■ **Textauszug**
################

Die bloße einmalige oder mehrfache Benutzung einer Dienstleistung führt auch nicht zu einer gesteigerten, über die bloße Nutzung der einzelnen Dienstleistung hinausgehenden Geschäftsverbindung, die eine solche Aufzeichnungspflicht für einen Privatmann begründen könnte.
Umgekehrt kann sich die Beklagte auch nicht von der Beweislast dadurch entlasten, daß sie selbst keine Aufzeichnungen über das konkret benutzte Programm für den Einzelfall führt. Sie könnte sehr wohl eine solche Datensicherung bei Einzelverbindungen betreiben und diese aufbewahren.
Nach dem Ergebnis der Beweisaufnahme in erster Instanz konnte die Beklagte zwar solche und ähnliche Programme und Progammschritte nachweisen, nicht jedoch die für die jeweilige Einzelverbindung tatsächlich benutzte Programmgestaltung.

################

■ **Daten**
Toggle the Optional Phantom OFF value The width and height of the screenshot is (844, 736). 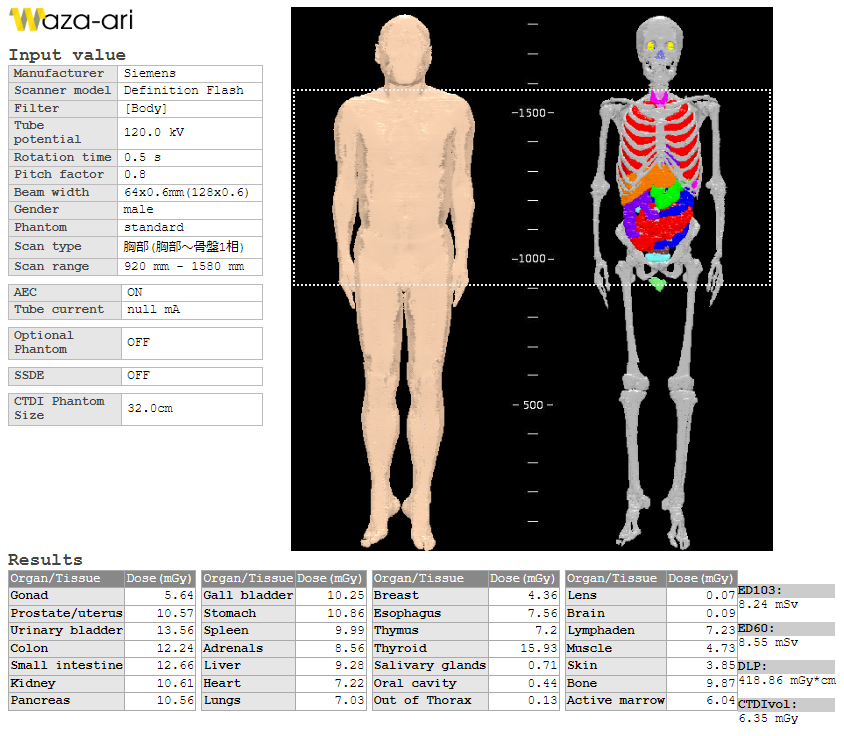click(191, 342)

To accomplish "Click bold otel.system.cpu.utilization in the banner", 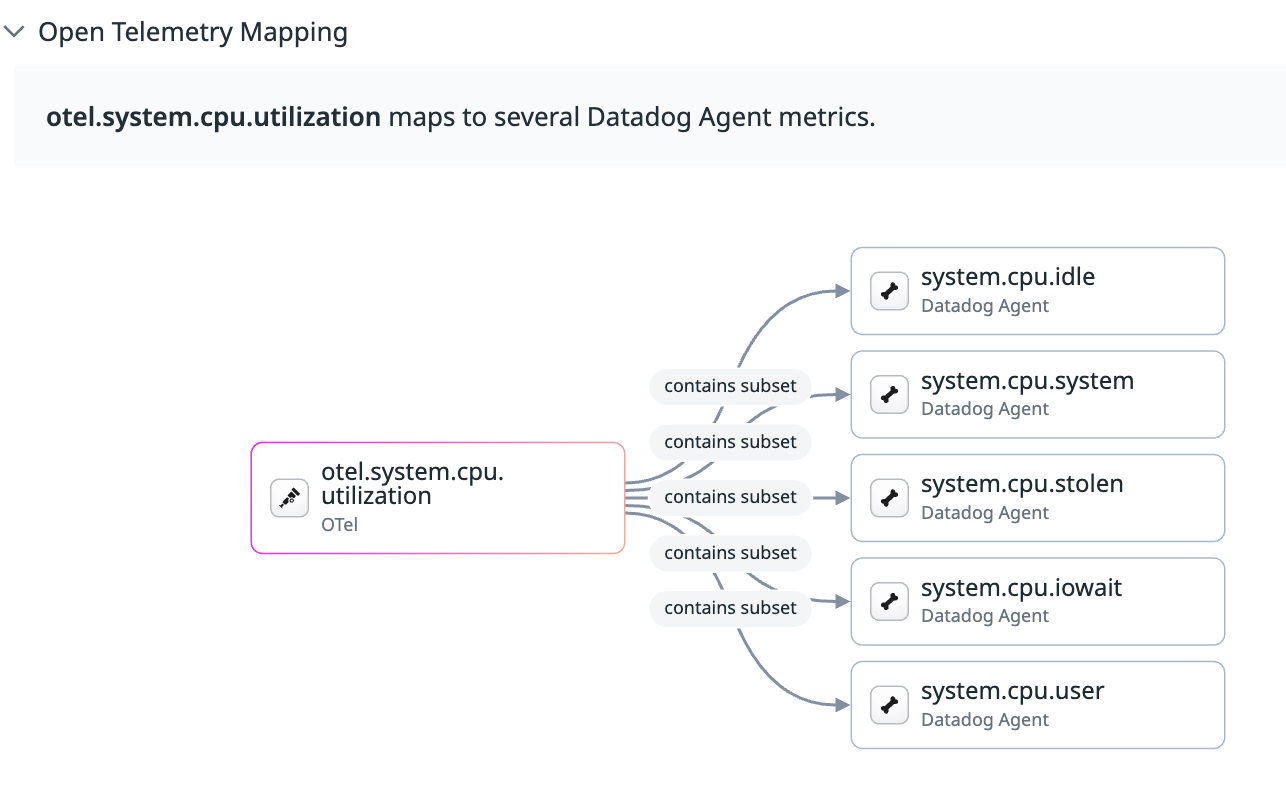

################

■ **Schriftliche Aufgaben**
A. Was konnte die Beklagte laut dem Textauszug nach dem Ergebnis der Beweisaufnahme in erster Instanz nicht nachweisen?
B. Führe den Textauszug über die Beweislast der Beklagten im Anschluss an seinen letzten Satz fort.

■ **Lösungen zur Übung**
A. Sie konnte nicht die für die jeweilige Einzelverbindung tatsächlich benutzte Programmgestaltung nachweisen.

B.
Den Beweis dafür, daß sie die Dienstleistung erbracht und dafür zuvor auch das Entgelt genannt hat, hat die Beklagte damit aber nicht geführt.
Die Kostenentscheidung beruht auf § 97 Abs. 1 ZPO.
Die Entscheidung über die vorläufige Vollstreckbarkeit beruht auf einer entsprechenden Anwendung der §§ 708 Nr. 10 und 713 ZPO (vgl. Landgericht Landau, NJW 2002, Seite 973).
Die Revision war nicht zuzulassen, da die Voraussetzungen des § 543 Abs. 2 ZPO nicht vorliegen.